*What you have to do*.
Each line in the entries below that holds the string "computer" is to be listed.

*Exercise data*.

---------------

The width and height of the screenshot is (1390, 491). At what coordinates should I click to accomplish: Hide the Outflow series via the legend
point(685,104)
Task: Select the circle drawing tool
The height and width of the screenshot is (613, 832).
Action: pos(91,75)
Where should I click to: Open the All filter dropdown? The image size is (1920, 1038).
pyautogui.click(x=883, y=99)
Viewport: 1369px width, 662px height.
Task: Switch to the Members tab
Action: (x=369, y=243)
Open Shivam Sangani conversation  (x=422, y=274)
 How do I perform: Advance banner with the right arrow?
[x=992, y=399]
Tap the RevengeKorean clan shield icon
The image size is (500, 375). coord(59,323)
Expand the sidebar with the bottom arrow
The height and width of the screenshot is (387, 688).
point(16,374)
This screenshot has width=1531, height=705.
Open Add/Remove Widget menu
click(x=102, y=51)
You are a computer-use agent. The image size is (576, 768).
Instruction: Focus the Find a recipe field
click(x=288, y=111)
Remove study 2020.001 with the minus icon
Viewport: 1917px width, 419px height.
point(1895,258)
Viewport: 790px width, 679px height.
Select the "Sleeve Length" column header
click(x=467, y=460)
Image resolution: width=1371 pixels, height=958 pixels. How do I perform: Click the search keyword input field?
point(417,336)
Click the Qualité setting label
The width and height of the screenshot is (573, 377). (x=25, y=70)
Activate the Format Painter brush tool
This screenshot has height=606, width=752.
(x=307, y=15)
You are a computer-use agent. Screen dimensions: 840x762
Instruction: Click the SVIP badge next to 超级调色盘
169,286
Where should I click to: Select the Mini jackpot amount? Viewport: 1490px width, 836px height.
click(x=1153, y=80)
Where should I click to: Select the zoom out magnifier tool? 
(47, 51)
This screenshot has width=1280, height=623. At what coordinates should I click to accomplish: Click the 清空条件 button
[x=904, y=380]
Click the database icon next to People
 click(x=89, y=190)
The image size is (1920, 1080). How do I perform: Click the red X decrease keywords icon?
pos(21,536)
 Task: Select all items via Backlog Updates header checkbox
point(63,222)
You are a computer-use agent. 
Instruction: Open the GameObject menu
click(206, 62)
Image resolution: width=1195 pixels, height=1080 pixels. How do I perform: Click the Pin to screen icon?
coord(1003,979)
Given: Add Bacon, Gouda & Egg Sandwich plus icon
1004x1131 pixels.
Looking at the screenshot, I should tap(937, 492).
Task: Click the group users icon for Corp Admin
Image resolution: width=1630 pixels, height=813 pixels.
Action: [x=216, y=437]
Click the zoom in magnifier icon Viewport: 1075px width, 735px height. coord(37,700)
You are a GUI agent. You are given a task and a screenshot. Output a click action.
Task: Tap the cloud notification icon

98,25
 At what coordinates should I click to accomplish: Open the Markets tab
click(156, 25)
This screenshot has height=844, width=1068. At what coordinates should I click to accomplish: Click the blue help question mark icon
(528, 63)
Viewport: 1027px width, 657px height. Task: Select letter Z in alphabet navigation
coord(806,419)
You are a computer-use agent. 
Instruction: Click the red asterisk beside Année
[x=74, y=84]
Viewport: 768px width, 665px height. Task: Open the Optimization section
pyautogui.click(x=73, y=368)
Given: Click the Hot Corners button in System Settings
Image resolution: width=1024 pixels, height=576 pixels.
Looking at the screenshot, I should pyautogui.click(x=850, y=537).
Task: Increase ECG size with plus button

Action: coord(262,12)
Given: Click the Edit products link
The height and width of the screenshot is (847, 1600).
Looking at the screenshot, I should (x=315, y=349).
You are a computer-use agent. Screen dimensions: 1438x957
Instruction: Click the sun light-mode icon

---------------

*Exercise answer*.
You are a computer-use agent. The image size is (576, 768).
You are a computer-use agent. Screen dimensions: 840x762
You are a computer-use agent. 
You are a computer-use agent. 
You are a computer-use agent. Screen dimensions: 1438x957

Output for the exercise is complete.